> _Problem statement_
Wherever "icon" shows up in the records below, copy the whole line.

[Entries taken from a collection]
'''

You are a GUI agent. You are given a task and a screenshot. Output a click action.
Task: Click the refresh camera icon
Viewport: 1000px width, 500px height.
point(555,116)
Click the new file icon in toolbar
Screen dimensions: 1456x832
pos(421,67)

'''
'''

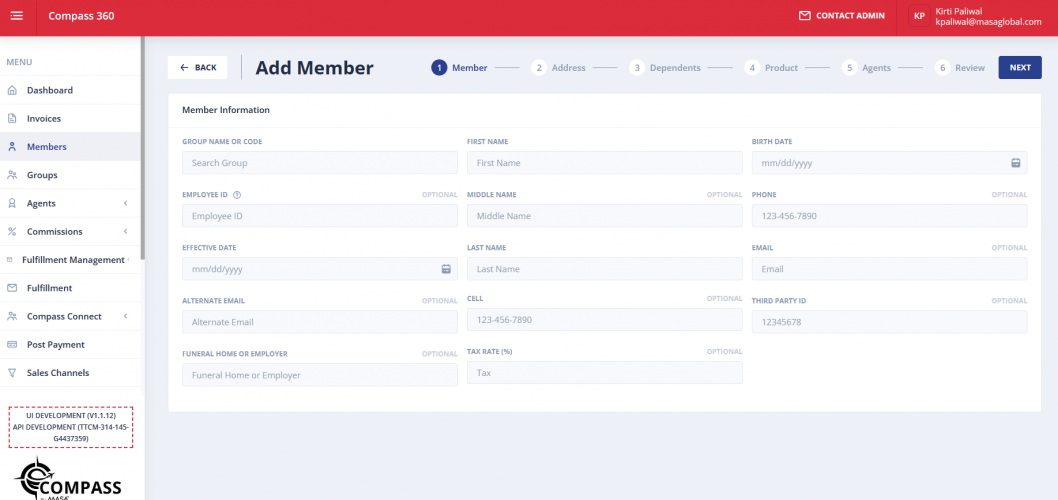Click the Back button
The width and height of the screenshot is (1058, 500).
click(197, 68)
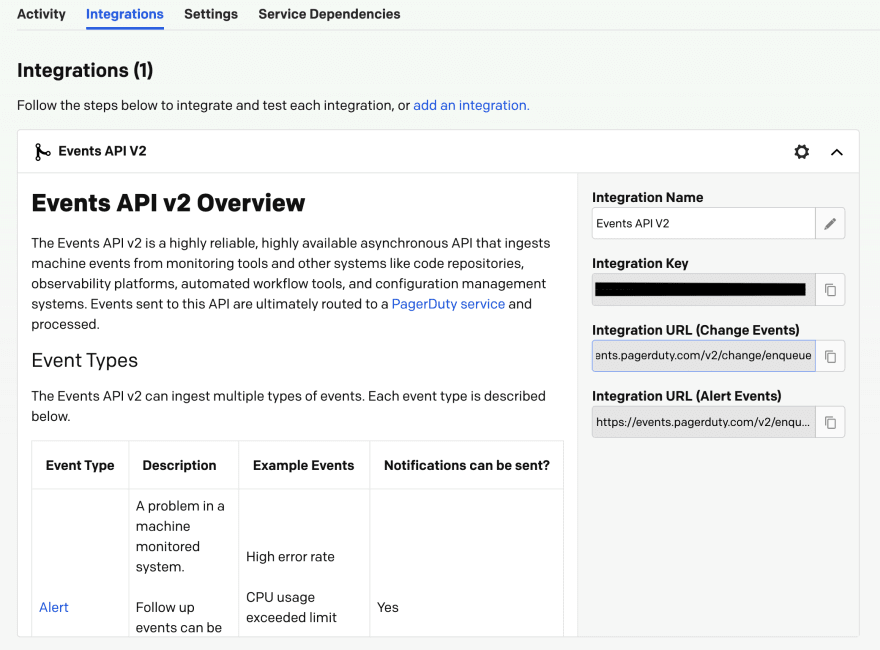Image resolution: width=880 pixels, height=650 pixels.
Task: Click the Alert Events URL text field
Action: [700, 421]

'''

> _Exercise result_
Task: Click the refresh camera icon
Click the new file icon in toolbar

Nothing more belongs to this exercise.